Although it would be necessary to read the policy itself to see what's really happening, my suspicion is that the policy involved is a cash value policy -- probably a Whole Life plan -- that has an automatic premium loan provision in place.
This is not necessarily true. She could have taken out a straight loan for $1,000- no APL is needed, sometimes people DO need to tap into that money.
Normally the premium on a whole life plan includes (1) the cost of the charges for mortality based on your sex, age and health at inception, (2) charges to cover such things as administrative expenses, premium taxes, and any residual sales commissions, etc), and (3) an additional amount that builds up in the policy and earns interest. That cash value builds up and in later years is essentially drawn down to help pay or subsidize the premium as mortality charges increase with age.
Again, not necessarily. This depends upon the provisions of the policy. Many people will have an accrued CV beyond the value of their policy because they continued to pay, or overpaid, premiums.
The amount of cash value of that accumulates is also influenced by prevailing interest rates.
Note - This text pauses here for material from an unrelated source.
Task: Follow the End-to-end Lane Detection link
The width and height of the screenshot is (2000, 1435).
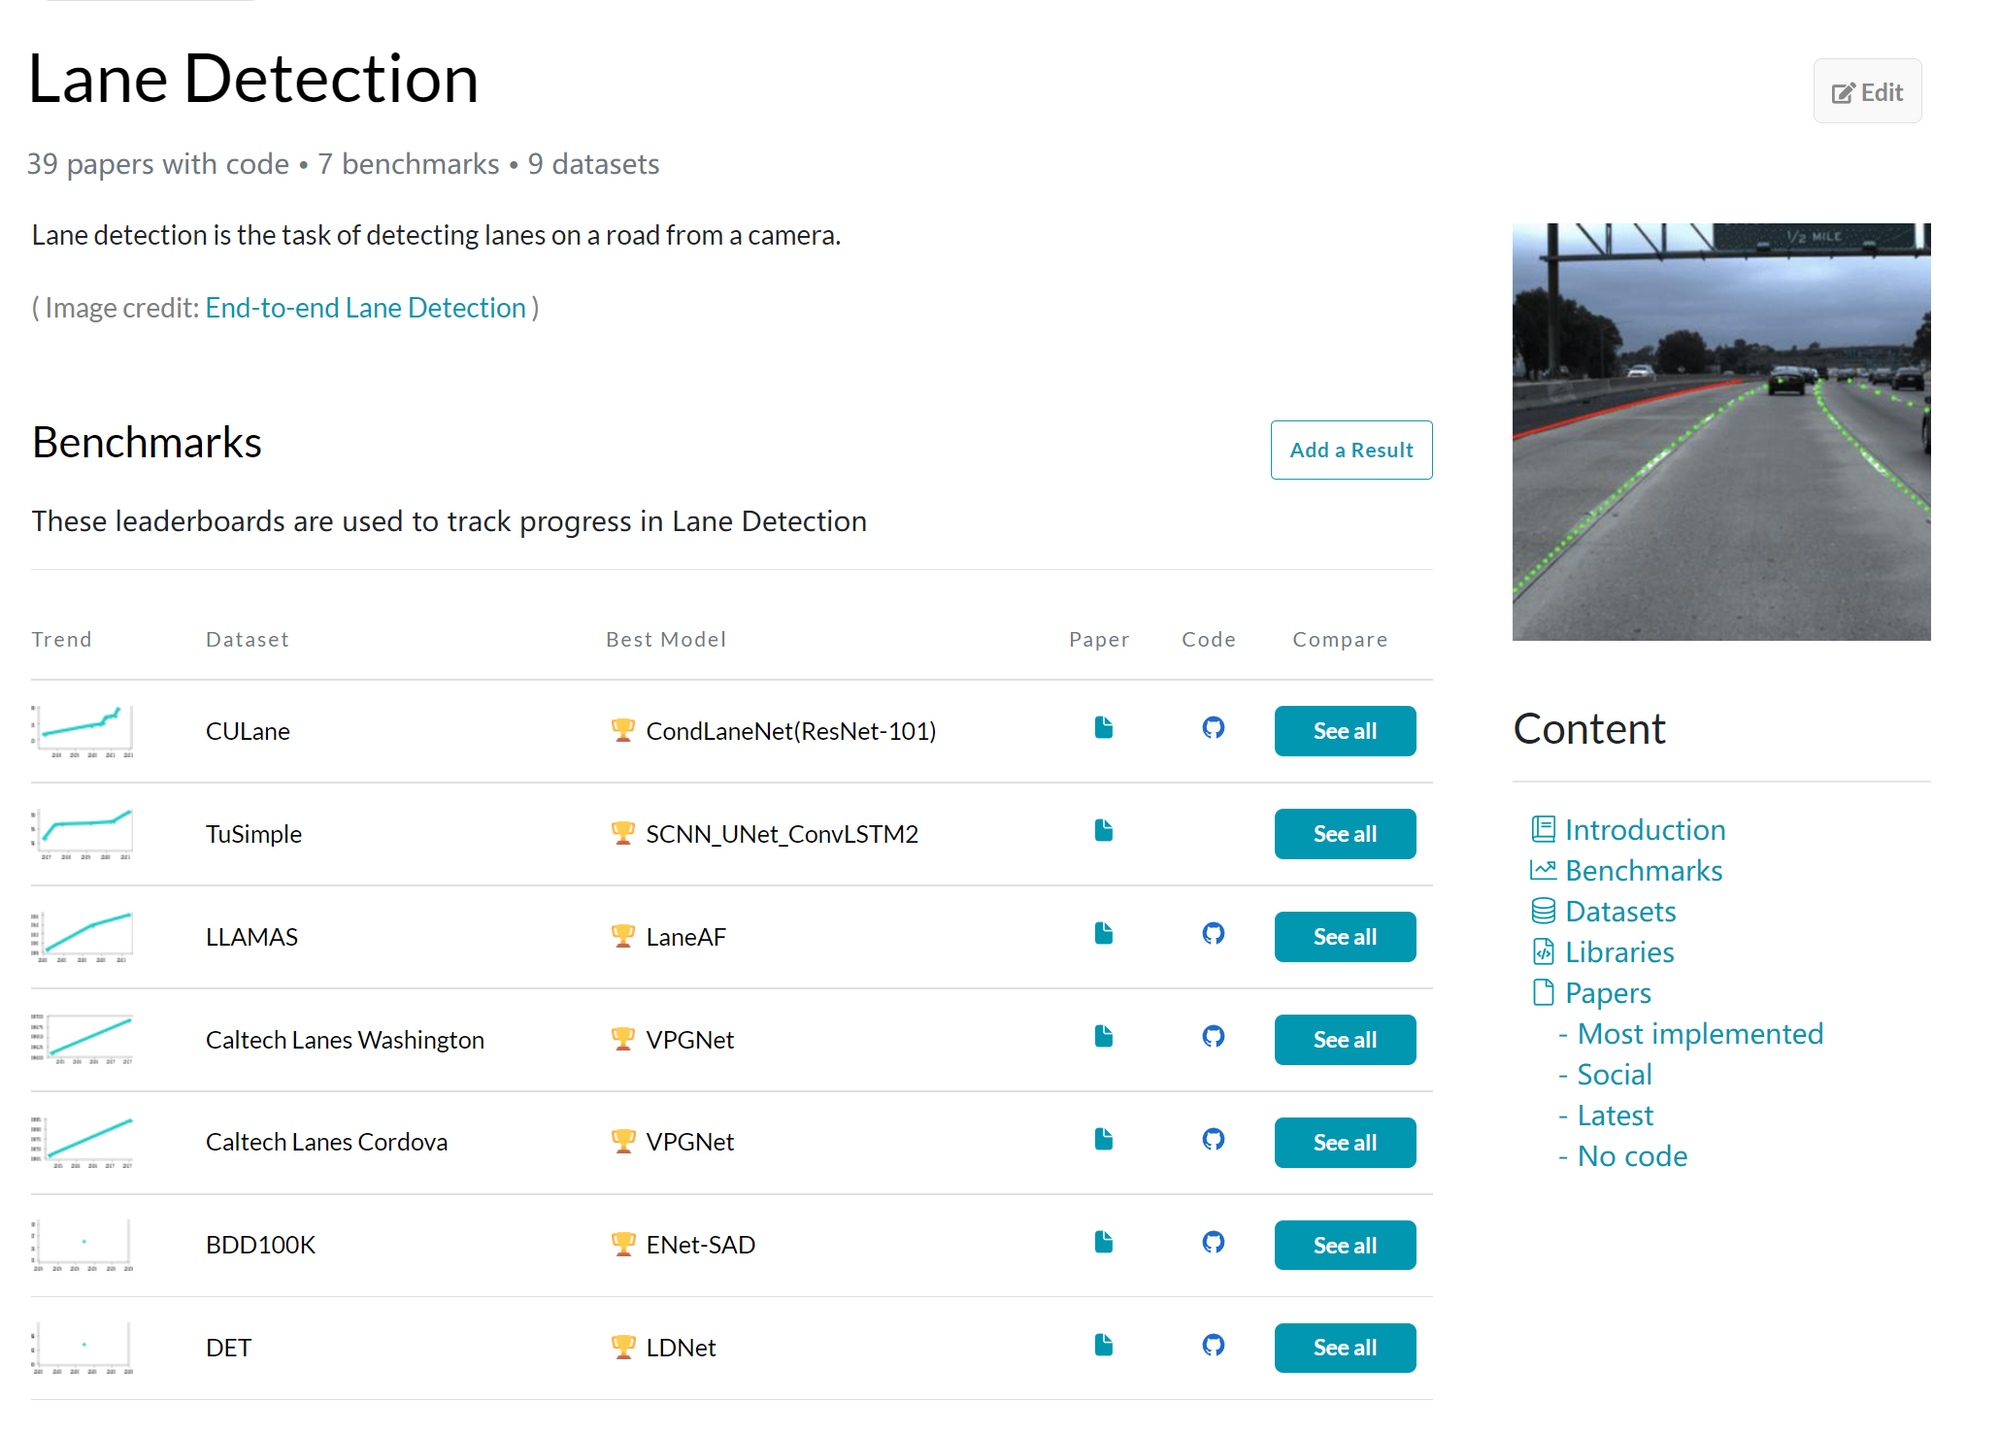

While $10,000 of life coverage is no longer a significant amount, whether you should surrender the policy and get the rest of the cash value out or you should instead continue to pay premium and keep it in force normally would depend on your health (that is if you've become afflicted with a serious condition and can no longer buy standard priced life coverage). If you need coverage to protect your dependents, for most folks in average health, seeking the maximum amount of life protection for their dependents for dollar spent, only term makes sense.
It really depends on a lot of factors. I don't know that I would recommend cashing out this policy. If the OP is in poor health, they should keep it. It will continue to accrue Cash Value. Also, keep in mind, this policy was written when the OP was younger. OPs rates will have risen since then, perhaps dramatically, based upon a number of factors.
What OP really needs to do it call the agent or company that issued the policy and ask what the cash surrender value is, minus the outstanding loan and interest. They should also ask for an illustration and a review of said illustration, which will provide them with a timeline for potential and actual growth of the policy. They should also request a dividend and premium history, and they should sit down, with an agent, and assess their best options regarding the policy. Regarding the tax issues- I am not sure about the legality of the loan and your tax responsibility to it. You need to ask an agent, as well as your accountant, about what the potential repercussions upon you might be. You may- *may*- be able to pay off the loan with dividends, as well as the interest, either now or eventually. There may also be tax consequences for surrendering the policy and getting a check for the remaining value. You need to keep that in mind.
OP, also keep in mind, it's usually easier to get more insurance when you're already insured. It may sound like I'm trying to get you to keep the policy, but I'm not; these are just all things that you really want to carefully consider prior to surrendering the policy.